NimaKapoor
NimaKapoor

Reputation: 133

Is it possible to have interface composite literals in Go?

I just want to confirm if my understanding is correct about interface{}{}

Does interface{}{} mean a composite literal of interface type?

So, if I wanted to pass a composite type, lets say []byte as a interface{}, I should assign it to a variable of type interface{}{} and pass in that variable, whereas if I wanted to pass a non composite type, such as a int as a interface{}, I should assign it to a variable of type interface{} and pass in that variable.

Is my understanding correct on this?

Upvotes: 0

Views: 2017

Answers (3)

Oleg Butuzov
Oleg Butuzov

Reputation: 5395

  1. interface{} type of empty interface.
  2. you assign []byte or int to any empty variable of empty interface (interface{} type) or you can pass it directly to function that exepts interface values.

Upvotes: 0

blackgreen
blackgreen

Reputation: 44698

interface{}{} is invalid syntax.

It is not an empty interface composite literal — there's no such thing. The following don't compile:

var a interface{}{} = "foo" // not a type
b := interface{}{}          // not a value

From the specs Composite Literals:

Composite literals construct values for structs, arrays, slices, and maps and create a new value each time they are evaluated.

The valid syntax is interface{}, which is the empty interface, i.e. an interface with no name and empty method set.

If you compare it to a named interface, you will see that the extra set of curly braces at the end makes no sense:

type Fooer interface {
    Foo() error
}{} // ???

You can instantiate an empty interface{} by converting nil:

a := (interface{})(nil)

Or you can declare a var of unnamed interface type:

type A struct {}

func (a A) Foo() string {
    return "foo"
}

var a interface{ Foo() string } = A{}

To answer your question:

So, if I wanted to pass a composite type [...]

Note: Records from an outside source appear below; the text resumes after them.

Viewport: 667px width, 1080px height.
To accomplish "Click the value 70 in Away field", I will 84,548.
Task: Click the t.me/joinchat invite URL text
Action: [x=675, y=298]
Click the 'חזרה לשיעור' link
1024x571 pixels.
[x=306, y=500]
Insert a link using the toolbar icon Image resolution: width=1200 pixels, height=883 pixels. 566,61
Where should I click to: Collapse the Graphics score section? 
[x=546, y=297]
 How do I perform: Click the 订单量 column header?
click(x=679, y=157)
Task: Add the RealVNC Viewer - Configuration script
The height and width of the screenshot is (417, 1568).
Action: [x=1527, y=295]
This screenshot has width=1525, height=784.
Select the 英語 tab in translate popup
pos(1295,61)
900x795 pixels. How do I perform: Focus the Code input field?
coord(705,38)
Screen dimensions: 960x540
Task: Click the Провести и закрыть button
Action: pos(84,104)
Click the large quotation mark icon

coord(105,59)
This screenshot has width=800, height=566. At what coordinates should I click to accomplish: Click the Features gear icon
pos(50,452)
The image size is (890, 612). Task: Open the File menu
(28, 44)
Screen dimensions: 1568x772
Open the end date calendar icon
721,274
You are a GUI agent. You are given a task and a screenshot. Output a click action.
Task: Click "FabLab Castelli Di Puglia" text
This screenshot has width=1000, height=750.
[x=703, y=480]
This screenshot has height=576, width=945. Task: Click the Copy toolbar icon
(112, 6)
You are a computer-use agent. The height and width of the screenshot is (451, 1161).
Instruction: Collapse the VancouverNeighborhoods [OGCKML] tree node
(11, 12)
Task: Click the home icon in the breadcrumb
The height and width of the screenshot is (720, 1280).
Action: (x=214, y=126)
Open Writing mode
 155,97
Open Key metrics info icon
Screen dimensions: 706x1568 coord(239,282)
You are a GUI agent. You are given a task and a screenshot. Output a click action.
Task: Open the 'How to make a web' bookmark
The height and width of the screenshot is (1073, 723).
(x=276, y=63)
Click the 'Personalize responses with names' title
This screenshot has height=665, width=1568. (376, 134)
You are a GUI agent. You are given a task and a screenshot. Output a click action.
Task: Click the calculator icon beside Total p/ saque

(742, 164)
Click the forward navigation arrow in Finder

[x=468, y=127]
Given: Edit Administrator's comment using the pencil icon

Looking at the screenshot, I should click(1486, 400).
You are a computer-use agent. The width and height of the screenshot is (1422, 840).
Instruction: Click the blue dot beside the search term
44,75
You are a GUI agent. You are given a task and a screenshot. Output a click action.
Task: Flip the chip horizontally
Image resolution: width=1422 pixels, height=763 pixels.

you can assign any value to a variable of type interface{}, that's about it. Whether the value is composite or not is irrelevant because all types satisfy the empty interface:

var a interface{} = []byte{0x01, 0x02}
var b interface{} = "string_literal"

Playground: https://play.golang.org/p/w-l1dU-6Hb5

Upvotes: 2

draxil
draxil

Reputation: 64

The empty interface interface{} essentially says "I don't care". Anything can be passed as an empty interface. So for your examples they all could be stored as the empty interface.

Possibly a more interesting question is why you want to avoid types in the first place, and what you're trying to achieve. But for the purposes of using interface{} you can pass anything to it, even a "nil".